Well that was a bit shortsighted...


From: Bill Prince 
Sent: Monday, February 12, 2024 4:06 PM
To: [email protected] 
Subject: Re: [AFMUG] OT 2038 Linux

When I worked for Tandem back in the 80s, around 1985, they ran a project they 
called Grandfather, where they decided to use the Julian date in a 64-bit 
integer representing the number of microseconds since 4713 BC. 


Since there are only 31,556,952,000,000 microseconds per year, that means their 
clock would not roll over for around 580,000 years.

Good enough for me.



bp
<part15sbs{at}gmail{dot}com>On 2/12/2024 2:38 PM, [email protected] wrote:

  https://en.wikipedia.org/wiki/System_time#Operating_systems

  Fun chart here.  

   

  Linux kernels after 5.10 support dates up to July 2486. The 2038 thing 
affects older kernels.  

   

  It also may impact a variety of other things that might have stored dates as 
a 32 bit integer.  File system time stamps, database time fields, etc.  The 
time data type in C was originally 32 bit, and changing it to 64 bit creates 
compatibility problems for code which assumed a 32 bit value.  If it’s C 
compiled recently for a 64 bit system then it maybe probably has a 64 bit time 
data type already, but old software may run for a long time.  People are 
already coding for dates farther into the future than 2038 so the issue would 
be with embedded systems that never get replaced or updated.  I’m sure there 
are innumerable examples, but I suspect most of them are systems that don’t 
really care what year it is.  If a negative value breaks it, then reset the 
clock to 1978 and buy yourself another 50 years to get your upgrade budget 
approved.

   

  Interestingly, according to that chart, Windows supports dates past the year 
30,000, but the IBM PC BIOS only counts up to 2079.  I suppose the next panic 
will be when 2079 approaches.

   

  -Adam

   

   

  From: AF mailto:[email protected] On Behalf Of Bill Prince
  Sent: Monday, February 12, 2024 3:54 PM
  To: AnimalFarm Microwave Users Group mailto:[email protected]
  Subject: Re: [AFMUG] OT 2038 Linux

   

  Someone explain to me why the system clock is a signed integer?

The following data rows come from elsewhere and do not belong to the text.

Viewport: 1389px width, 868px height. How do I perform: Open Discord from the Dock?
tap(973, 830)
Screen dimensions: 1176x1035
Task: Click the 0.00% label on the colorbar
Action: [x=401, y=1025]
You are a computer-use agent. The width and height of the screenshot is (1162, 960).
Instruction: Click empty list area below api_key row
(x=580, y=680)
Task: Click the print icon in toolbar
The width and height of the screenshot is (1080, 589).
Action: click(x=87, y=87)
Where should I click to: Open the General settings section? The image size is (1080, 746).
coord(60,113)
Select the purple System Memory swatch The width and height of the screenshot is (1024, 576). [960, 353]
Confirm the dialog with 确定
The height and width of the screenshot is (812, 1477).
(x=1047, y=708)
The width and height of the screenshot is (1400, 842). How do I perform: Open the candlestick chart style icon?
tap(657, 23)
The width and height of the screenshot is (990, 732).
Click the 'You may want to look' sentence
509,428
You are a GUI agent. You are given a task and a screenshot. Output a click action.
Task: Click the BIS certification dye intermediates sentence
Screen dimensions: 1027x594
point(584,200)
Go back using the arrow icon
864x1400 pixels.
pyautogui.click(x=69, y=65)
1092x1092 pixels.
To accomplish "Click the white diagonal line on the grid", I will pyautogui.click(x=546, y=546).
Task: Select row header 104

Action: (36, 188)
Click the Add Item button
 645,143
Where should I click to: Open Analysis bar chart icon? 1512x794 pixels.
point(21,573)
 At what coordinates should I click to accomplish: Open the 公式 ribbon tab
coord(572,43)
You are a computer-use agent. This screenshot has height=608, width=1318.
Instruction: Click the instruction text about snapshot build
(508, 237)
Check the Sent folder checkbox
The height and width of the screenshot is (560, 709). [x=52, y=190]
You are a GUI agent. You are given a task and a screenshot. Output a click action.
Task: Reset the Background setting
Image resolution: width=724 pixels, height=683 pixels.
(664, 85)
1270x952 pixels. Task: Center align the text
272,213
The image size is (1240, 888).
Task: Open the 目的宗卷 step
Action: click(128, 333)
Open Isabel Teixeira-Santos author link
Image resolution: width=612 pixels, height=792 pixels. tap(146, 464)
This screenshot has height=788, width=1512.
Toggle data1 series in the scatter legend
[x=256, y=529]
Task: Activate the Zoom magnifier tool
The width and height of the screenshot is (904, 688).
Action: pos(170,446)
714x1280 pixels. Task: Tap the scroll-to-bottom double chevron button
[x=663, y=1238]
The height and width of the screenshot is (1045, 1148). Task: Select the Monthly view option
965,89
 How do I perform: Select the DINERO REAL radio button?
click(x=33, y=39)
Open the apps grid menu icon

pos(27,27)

  We need the IPV6 version of the system clock.

  Also please note that David Mills; the inventor of NTP passed away January 
17, 2024. He was known as "Father Time".

   

bp<part15sbs{at}gmail{dot}com>On 2/12/2024 11:53 AM, Ken Hohhof wrote:

    I’m not President or a Senator or Supreme Court Justice, so in 2038 I plan 
to be retired or dead.  It will be somebody else’s problem.

     

     

    From: AF <[email protected]> On Behalf Of Chuck McCown via AF
    Sent: Monday, February 12, 2024 1:02 PM
    To: [email protected]
    Cc: [email protected]
    Subject: [AFMUG] OT 2038 Linux

     

    "The latest time which can be represented like this is 03:14:07 UTC on 
January 19, 2038," said Zimmie. "Once the timer is incremented from this 
second, the value 'overflows' and goes from being a large positive number to 
being a large negative number. The next second this counter can represent is 
20:45:52 UTC on December 13, 1901. This is called the Year 2038 Problem."